*PROBLEMS TO WORK ON*.
1: What are the numbered section headings in the essay on art, architecture and beauty?
2: Could you write out the passage of the essay on art, architecture and beauty starting at "First of all, there" and ending at "as an object."?

On art, architecture and beauty

When discussing the concept of Art, I commonly come across a certain set of preconceived notions and subjective preferences that I cannot help but object to. For various reasons, these often involve art as it relates to beauty.
 

1. Restrictive definitions of art.

First of all, there are those who want to place art in a box and define it as something with a very limited scope or meaning. This is in itself, to me, a contradiction, almost an oxymoron. Art is, the way I see it, the complete and total opposite of narrow. It represents a widening of perspectives, an opening of possibilities, an exploration of reality and beyond. Shrinking its scope or trying to define it in a restrictive sense just seems counterproductive to me.
 

2. Art as an object.

Second, there are those who cannot approach art in an abstract sense, but who treat it as an object or a commodity. This strikes me as a rather bourgeois classification of art, as if art is merely something meant to hang on the living room wall and match the furniture. Art is not a product, it is ultimately a thought process. You often hear the argument that “my kid could have made that”, as if this somehow invalidates art. Whether a kid could have made something that shares physical properties with art does not relate to the concept of art. Art is not an ISO standard that can be quantified and measured in terms of quality of detail – that discipline is called craftsmanship. Case in point: Jackson Pollock. The groundbreaking aspects of Pollock’s artistry have very little to do with aesthetics, or assessing his skills as a painter. Instead, they are related to his almost scientific exploration of the physical properties of paint; how the material itself can be expressive and resonate with the eye and mind of the viewer, thus turning the concept of art, and the perception of the artist, upside down. Pollock’s work can in fact be seen as a criticism of the conventional concept of art.
 

3. Art as beauty.

*INFORMATION SUPPLIED*.

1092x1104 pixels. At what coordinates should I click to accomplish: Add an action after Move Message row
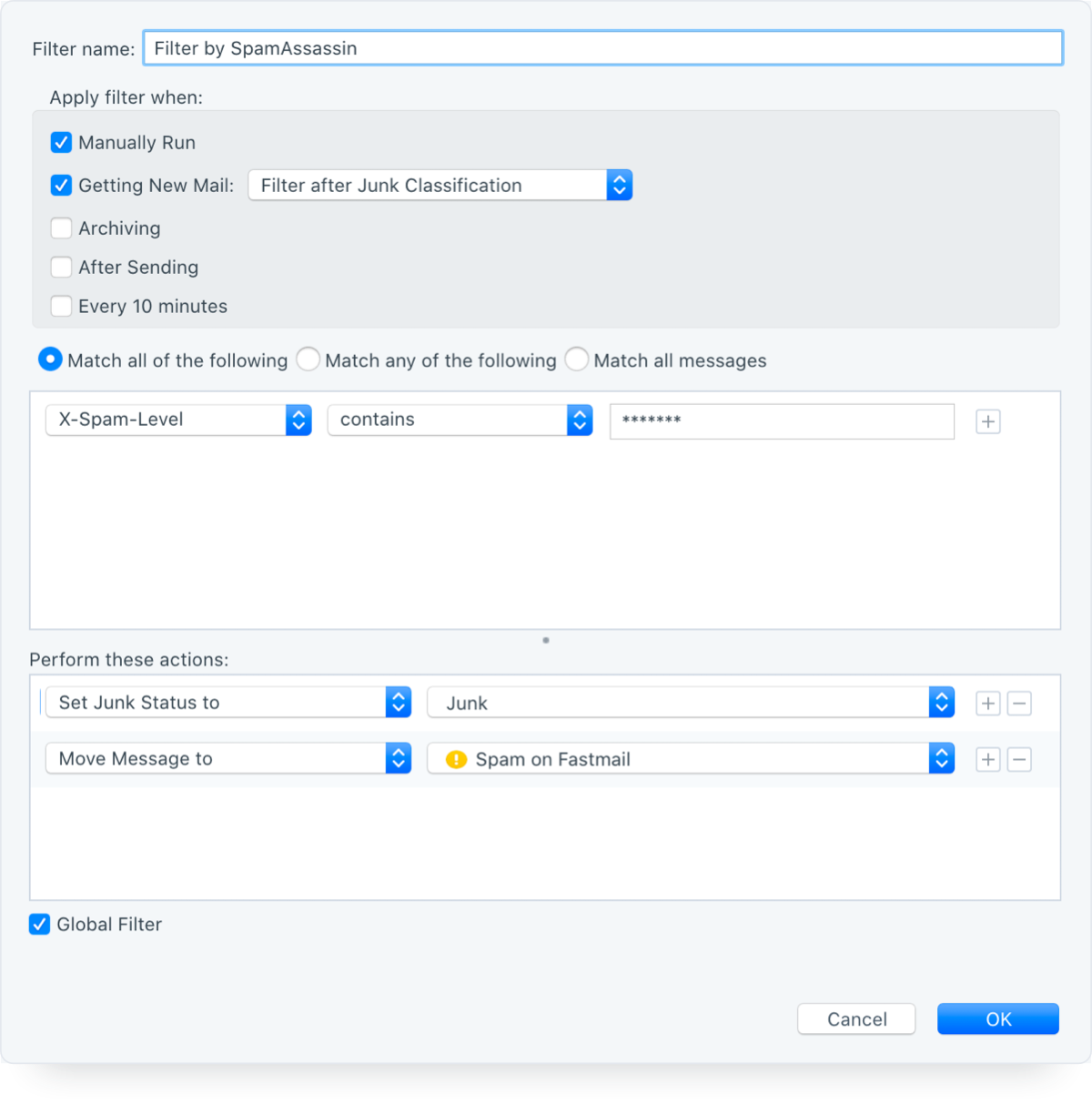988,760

*RESPONSE LIST*.
1:
1. Restrictive definitions of art.
2. Art as an object.
3. Art as beauty.

2:
First of all, there are those who want to place art in a box and define it as something with a very limited scope or meaning. This is in itself, to me, a contradiction, almost an oxymoron. Art is, the way I see it, the complete and total opposite of narrow. It represents a widening of perspectives, an opening of possibilities, an exploration of reality and beyond. Shrinking its scope or trying to define it in a restrictive sense just seems counterproductive to me.
 

2. Art as an object.